:: EXERCISE DATA ::

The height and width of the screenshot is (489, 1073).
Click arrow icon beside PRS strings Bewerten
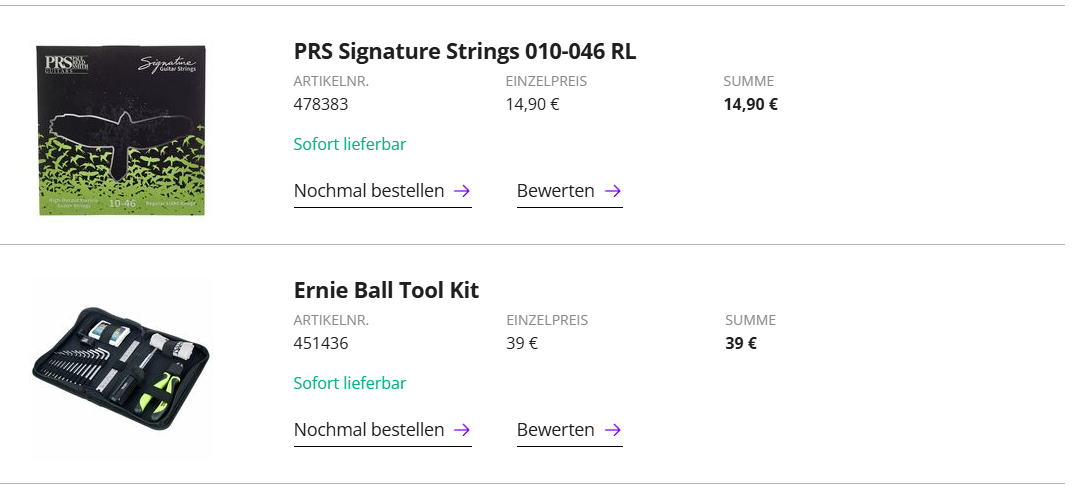tap(613, 191)
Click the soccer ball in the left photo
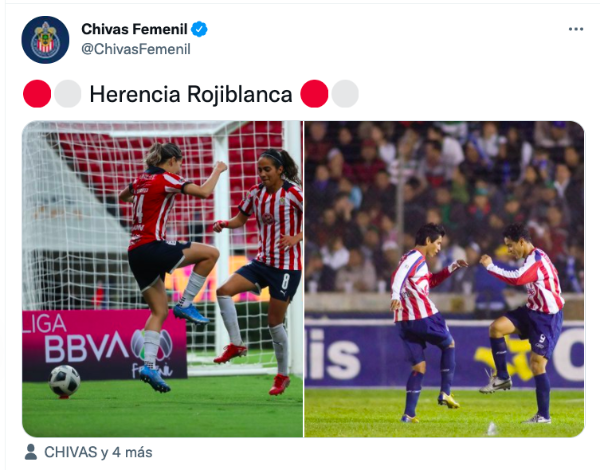The width and height of the screenshot is (600, 470). coord(64,381)
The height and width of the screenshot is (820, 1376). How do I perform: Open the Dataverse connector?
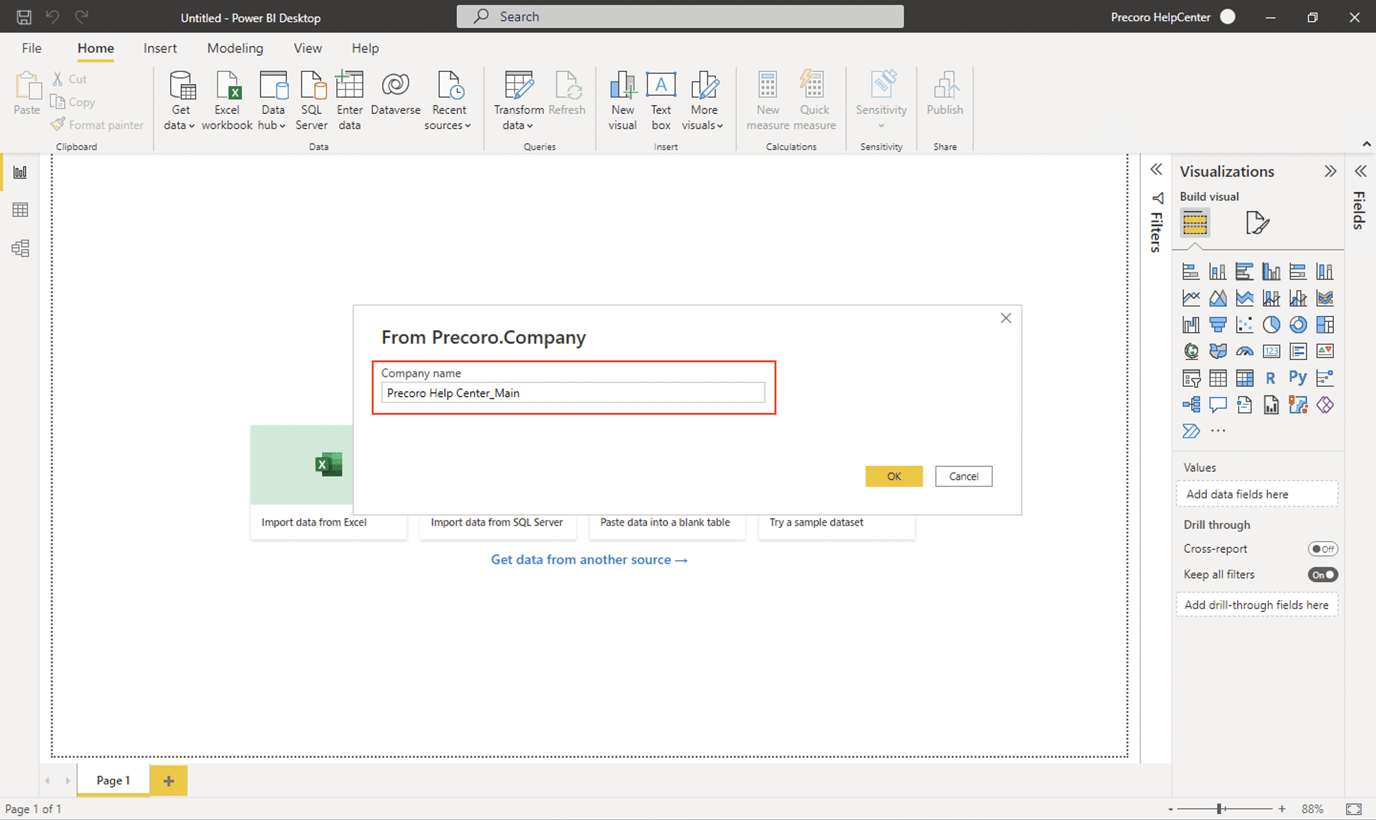click(x=395, y=97)
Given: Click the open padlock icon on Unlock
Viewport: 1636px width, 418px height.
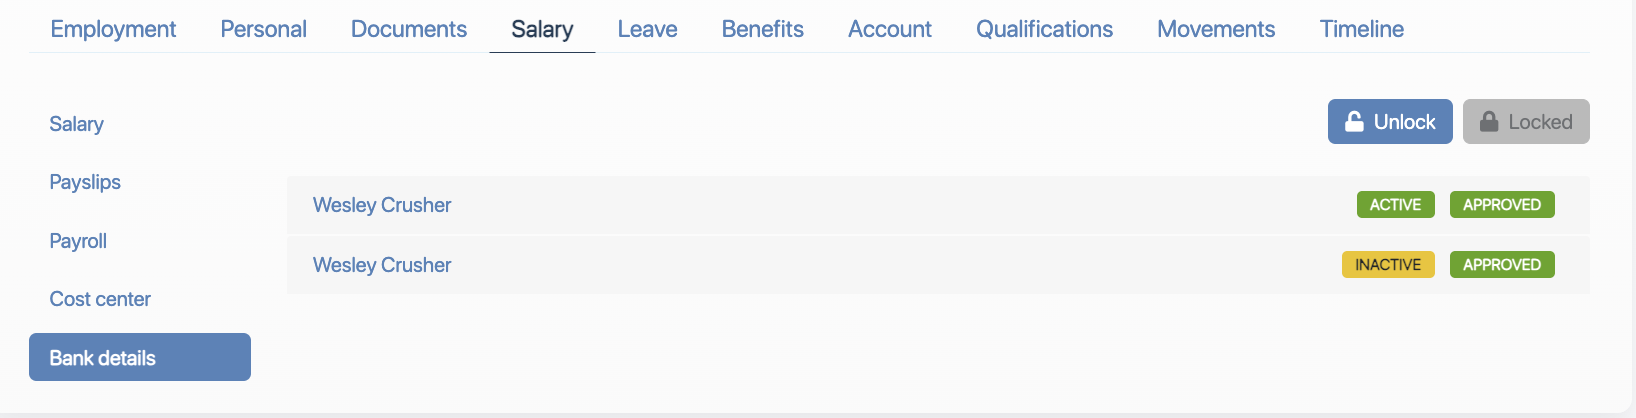Looking at the screenshot, I should point(1354,122).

:::

- **REQUIRED WORK**
In repeating the lines above, keep the wording exact and leave every picture out.

- **REPLY TO THE EXERCISE**
The height and width of the screenshot is (489, 1073).
Click arrow icon beside PRS strings Bewerten
tap(613, 191)
Click the soccer ball in the left photo
The width and height of the screenshot is (600, 470). coord(64,381)
The height and width of the screenshot is (820, 1376). How do I perform: Open the Dataverse connector?
click(x=395, y=97)
Given: Click the open padlock icon on Unlock
Viewport: 1636px width, 418px height.
Looking at the screenshot, I should point(1354,122).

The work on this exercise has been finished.